Allen wyprzedził na trasie Kułakowa. Radość miejscowych fanów, bo Stal jest bliżej pozostania w Nice Pierwszej Lidze Żużlowej.
STYK Z RZESZOWA
Aktualizacja:
Wszystkie wiadomości: 28
Najnowsza -
©Oliwer Kubus
©Oliwer Kubus
Allen wyprzedził na trasie Kułakowa. Radość miejscowych fanów, bo Stal jest bliżej pozostania w Nice Pierwszej Lidze Żużlowej.
Pewnie wygrał Grajczonek. Ajtner-Gollob na trasie uporał się z Rissem.
Ajtner-Gollob zastąpił Adamczaka, ale punktów nie zdobył. Bieg po ciekawej walce wygrał Kudriaszow.
Wiemy juz, że Polonia nie wywiezie dużych punktów z Rzeszowa. To jeszcze nie koniec walki o utrzymanie, ale zadanie przed bydgoszczanami bardzo trudne. Biało-czerwoni by opuścić ostatnie miejsce muszą teraz zdobyć u siebie co najmniej trzy punkty z Polonią Piła i Unią Tarnów (sukces w Gdańsku byłby megasensacją), a także liczyć na porażki Stali Rzeszów do końca sezonu. Stal największe szanse na kolejne duże punkty będzie mieć w 13. kolejce. Wtedy to do Rzeszowa zawita Lokomotiv Daugavpils.
Tym razem to Orwat nie pojawił się na starcie, choć jest zdolny do jazdy. Bieg pewnie wygrał Kułakow, który założył się na rywali z czwartego pola, a później uciekał gospodarzom.

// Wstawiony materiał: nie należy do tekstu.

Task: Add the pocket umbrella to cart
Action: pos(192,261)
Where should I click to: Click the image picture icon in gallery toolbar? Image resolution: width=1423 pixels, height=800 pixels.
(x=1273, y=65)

Za Szymko pojechał Wiktor Lampart. Rzeszowianie prowadzili podwójnie, ale Ajtner-Gollob wyprzedził na trasie młodszego z braci Lampartów.

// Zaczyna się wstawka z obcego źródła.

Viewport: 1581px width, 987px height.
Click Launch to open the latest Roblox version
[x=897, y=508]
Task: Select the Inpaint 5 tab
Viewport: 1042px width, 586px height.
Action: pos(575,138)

Kudriaszow pojechał w miejsce Adamczaka, a za Jagłę wystąpił Orwat. Rosjanin startował z czwartego pola, zamknął rywali i długo jechał pierwszy. Niestety, miał defekt na ostatnich metrach. Dramat Polonii, która być może traci szansę na zwycięstwo w tym meczu.
Dobrze wystartował Kudriaszow i pognał do mety po 3 punkty. Oskar waleczny, ale trochę zbyt wolny by walczyć z Grajczonkiem.

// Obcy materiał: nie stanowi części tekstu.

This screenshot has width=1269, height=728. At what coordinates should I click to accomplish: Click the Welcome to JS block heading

Ze startu nieźle wyszedł Jędrzejewski, ale szybko wyprzedził go Dawid Lampart. Kułakow, niestety tym razem daleko z tyłu.
Trwa dłuższa przerwa. W tej chwili na torze jest jeszcze polewczka.
Za Adamczaka pojechał Kułakow. Rosjanin doskonale wystartował, a trzeci jechał Orwat. Młody bydgoszczanin upadł jednak na wyjściu z pierwszego łuku. Wielka szkoda...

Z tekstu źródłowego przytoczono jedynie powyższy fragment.